Stored data entries
· · · · · · ·

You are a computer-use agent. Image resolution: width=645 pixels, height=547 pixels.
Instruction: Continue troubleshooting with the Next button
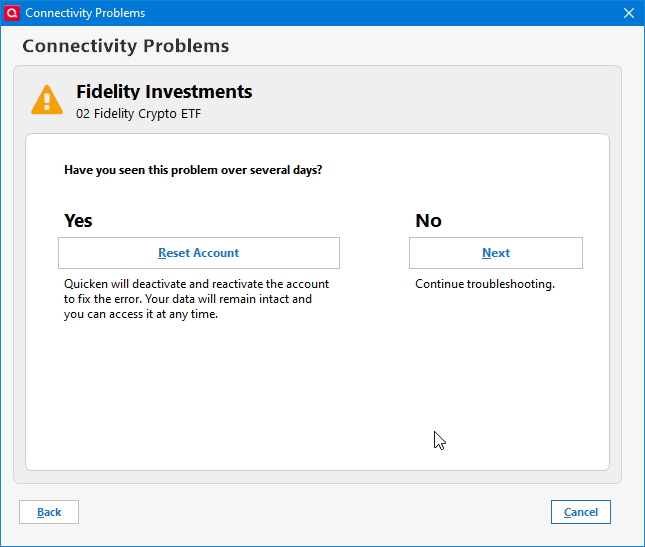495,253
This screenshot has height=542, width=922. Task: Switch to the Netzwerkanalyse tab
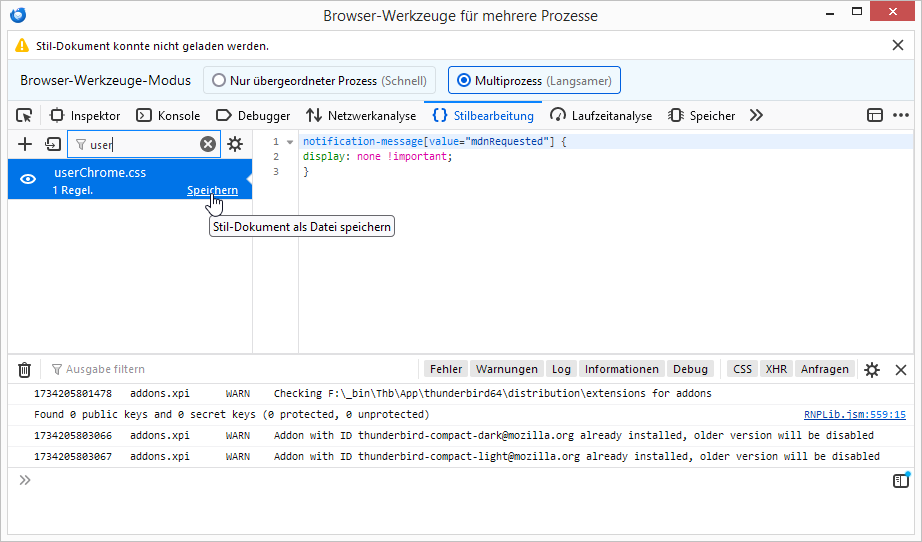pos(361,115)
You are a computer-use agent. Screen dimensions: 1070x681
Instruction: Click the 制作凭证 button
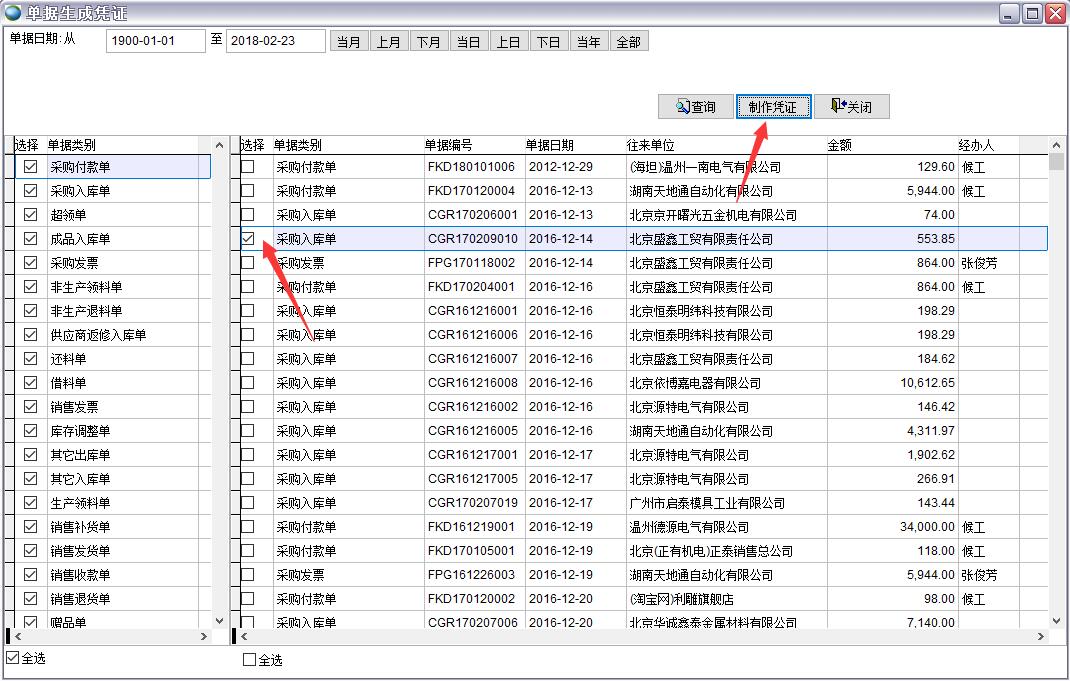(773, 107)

· · · · · · ·

*WORK INSTRUCTION*
Give the entries again exactly. Pictures stay out.

*RESULT*
You are a computer-use agent. Image resolution: width=645 pixels, height=547 pixels.
Instruction: Continue troubleshooting with the Next button
495,253
This screenshot has height=542, width=922. Task: Switch to the Netzwerkanalyse tab
pos(361,115)
You are a computer-use agent. Screen dimensions: 1070x681
Instruction: Click the 制作凭证 button
(773, 107)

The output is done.